- Data excerpts -
···
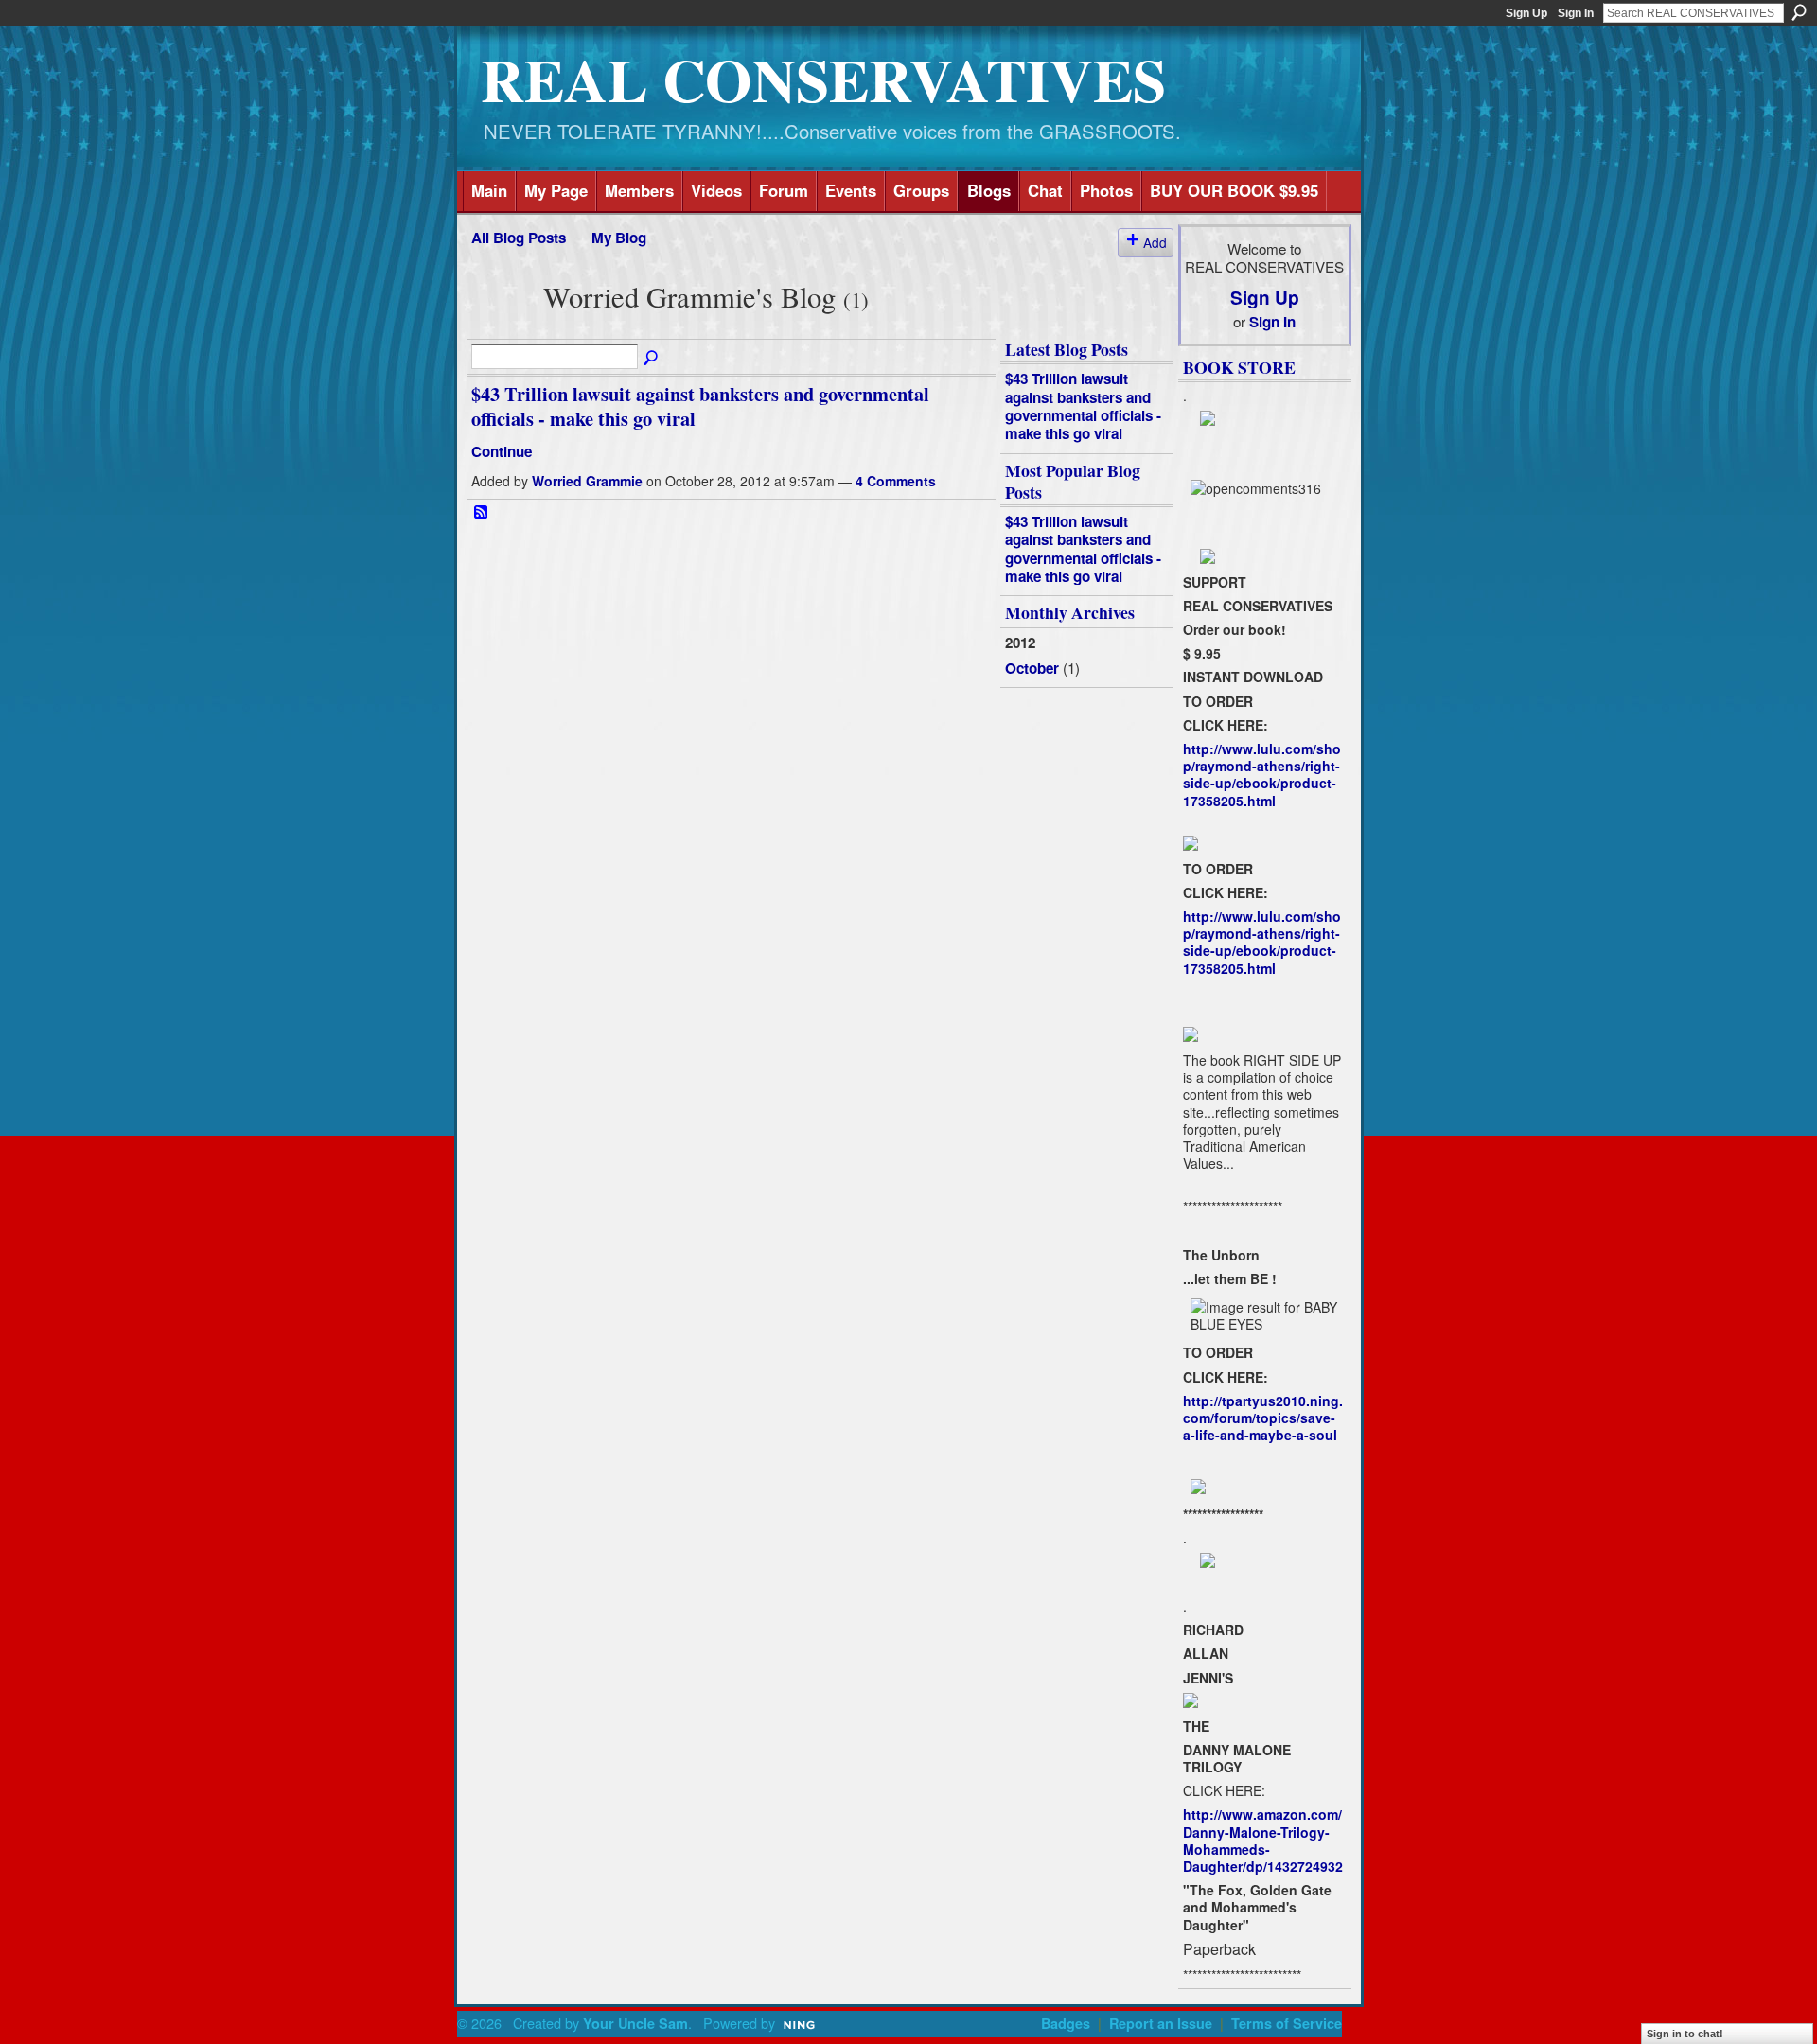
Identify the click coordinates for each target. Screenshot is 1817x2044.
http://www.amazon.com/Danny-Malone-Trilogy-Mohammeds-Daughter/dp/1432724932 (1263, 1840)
···
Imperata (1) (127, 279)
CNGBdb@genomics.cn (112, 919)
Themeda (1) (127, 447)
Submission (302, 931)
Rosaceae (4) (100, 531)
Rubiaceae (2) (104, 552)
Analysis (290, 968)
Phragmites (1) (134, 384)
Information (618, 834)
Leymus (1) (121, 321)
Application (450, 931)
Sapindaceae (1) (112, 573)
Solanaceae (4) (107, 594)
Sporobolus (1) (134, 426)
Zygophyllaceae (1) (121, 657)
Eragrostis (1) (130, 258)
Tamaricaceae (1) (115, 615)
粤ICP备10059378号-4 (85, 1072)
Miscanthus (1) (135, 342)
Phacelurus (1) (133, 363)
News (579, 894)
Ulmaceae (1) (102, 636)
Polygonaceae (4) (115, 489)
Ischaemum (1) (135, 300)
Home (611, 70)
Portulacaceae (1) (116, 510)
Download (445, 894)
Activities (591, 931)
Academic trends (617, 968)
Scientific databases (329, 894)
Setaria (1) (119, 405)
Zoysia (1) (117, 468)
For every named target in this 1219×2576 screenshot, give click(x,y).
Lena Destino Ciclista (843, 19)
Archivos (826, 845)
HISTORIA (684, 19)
···
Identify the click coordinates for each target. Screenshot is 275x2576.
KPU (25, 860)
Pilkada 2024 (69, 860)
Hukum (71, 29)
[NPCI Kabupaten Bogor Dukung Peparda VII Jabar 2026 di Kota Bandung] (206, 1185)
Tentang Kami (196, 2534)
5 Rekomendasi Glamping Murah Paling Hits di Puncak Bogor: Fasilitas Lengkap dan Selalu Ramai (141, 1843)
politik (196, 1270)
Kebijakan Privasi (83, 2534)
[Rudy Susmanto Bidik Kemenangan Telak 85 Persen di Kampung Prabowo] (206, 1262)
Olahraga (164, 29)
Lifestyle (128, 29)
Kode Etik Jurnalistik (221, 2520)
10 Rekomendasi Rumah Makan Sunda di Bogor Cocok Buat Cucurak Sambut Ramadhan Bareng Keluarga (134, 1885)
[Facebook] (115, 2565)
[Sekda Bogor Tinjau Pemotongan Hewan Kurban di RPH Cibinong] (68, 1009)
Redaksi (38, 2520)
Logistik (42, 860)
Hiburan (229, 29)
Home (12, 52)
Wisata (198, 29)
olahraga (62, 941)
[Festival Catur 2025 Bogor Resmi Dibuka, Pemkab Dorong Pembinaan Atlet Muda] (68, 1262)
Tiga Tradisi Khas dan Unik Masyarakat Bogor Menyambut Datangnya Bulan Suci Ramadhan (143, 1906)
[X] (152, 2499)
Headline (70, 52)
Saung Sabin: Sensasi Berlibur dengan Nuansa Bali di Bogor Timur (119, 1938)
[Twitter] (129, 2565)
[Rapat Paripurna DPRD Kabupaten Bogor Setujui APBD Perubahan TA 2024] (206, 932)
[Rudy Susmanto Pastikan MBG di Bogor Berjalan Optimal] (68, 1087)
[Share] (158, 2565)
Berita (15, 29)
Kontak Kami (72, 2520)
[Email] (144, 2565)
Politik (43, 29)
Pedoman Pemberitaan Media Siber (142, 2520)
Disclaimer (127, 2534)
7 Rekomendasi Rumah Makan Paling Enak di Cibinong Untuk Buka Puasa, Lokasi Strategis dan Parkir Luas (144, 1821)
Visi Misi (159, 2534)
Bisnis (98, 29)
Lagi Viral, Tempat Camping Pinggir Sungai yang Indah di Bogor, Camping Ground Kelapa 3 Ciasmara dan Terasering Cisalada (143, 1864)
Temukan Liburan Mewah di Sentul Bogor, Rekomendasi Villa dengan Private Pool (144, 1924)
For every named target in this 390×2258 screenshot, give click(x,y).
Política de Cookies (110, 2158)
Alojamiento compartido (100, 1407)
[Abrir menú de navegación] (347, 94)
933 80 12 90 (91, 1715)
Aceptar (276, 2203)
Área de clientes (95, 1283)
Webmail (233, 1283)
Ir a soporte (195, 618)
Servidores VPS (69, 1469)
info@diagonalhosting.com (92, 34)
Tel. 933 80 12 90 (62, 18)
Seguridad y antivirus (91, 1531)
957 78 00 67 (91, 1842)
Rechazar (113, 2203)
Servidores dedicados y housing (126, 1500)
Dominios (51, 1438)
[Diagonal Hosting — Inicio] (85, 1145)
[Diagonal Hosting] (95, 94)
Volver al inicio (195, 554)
···
In your answer, include only the lines above starting at the line that holds "Rubiaceae (2) (104, 552)" and ending at the line that holds "粤ICP备10059378号-4 (85, 1072)", copied exactly.

- Output of the task -
Rubiaceae (2) (104, 552)
Analysis (290, 968)
Phragmites (1) (134, 384)
Information (618, 834)
Leymus (1) (121, 321)
Application (450, 931)
Sapindaceae (1) (112, 573)
Solanaceae (4) (107, 594)
Sporobolus (1) (134, 426)
Zygophyllaceae (1) (121, 657)
Eragrostis (1) (130, 258)
Tamaricaceae (1) (115, 615)
粤ICP备10059378号-4 (85, 1072)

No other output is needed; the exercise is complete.